=== Data excerpts ===

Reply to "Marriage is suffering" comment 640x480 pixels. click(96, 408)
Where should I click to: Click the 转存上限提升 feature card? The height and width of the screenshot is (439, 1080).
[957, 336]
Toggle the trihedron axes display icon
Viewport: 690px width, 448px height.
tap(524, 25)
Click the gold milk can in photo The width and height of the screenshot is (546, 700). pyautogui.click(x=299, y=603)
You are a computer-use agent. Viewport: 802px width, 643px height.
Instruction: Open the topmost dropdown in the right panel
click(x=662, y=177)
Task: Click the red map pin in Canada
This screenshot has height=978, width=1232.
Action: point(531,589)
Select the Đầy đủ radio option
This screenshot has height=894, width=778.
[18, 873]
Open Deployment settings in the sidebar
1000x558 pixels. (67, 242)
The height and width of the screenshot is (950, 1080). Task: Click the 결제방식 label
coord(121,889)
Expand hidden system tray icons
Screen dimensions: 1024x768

=== Task item ===
Retype every entry exactly.

=== Answer to this exercise ===
Reply to "Marriage is suffering" comment 640x480 pixels. click(96, 408)
Where should I click to: Click the 转存上限提升 feature card? The height and width of the screenshot is (439, 1080).
[957, 336]
Toggle the trihedron axes display icon
Viewport: 690px width, 448px height.
tap(524, 25)
Click the gold milk can in photo The width and height of the screenshot is (546, 700). pyautogui.click(x=299, y=603)
You are a computer-use agent. Viewport: 802px width, 643px height.
Instruction: Open the topmost dropdown in the right panel
click(x=662, y=177)
Task: Click the red map pin in Canada
This screenshot has height=978, width=1232.
Action: point(531,589)
Select the Đầy đủ radio option
This screenshot has height=894, width=778.
[18, 873]
Open Deployment settings in the sidebar
1000x558 pixels. (67, 242)
The height and width of the screenshot is (950, 1080). Task: Click the 결제방식 label
coord(121,889)
Expand hidden system tray icons
Screen dimensions: 1024x768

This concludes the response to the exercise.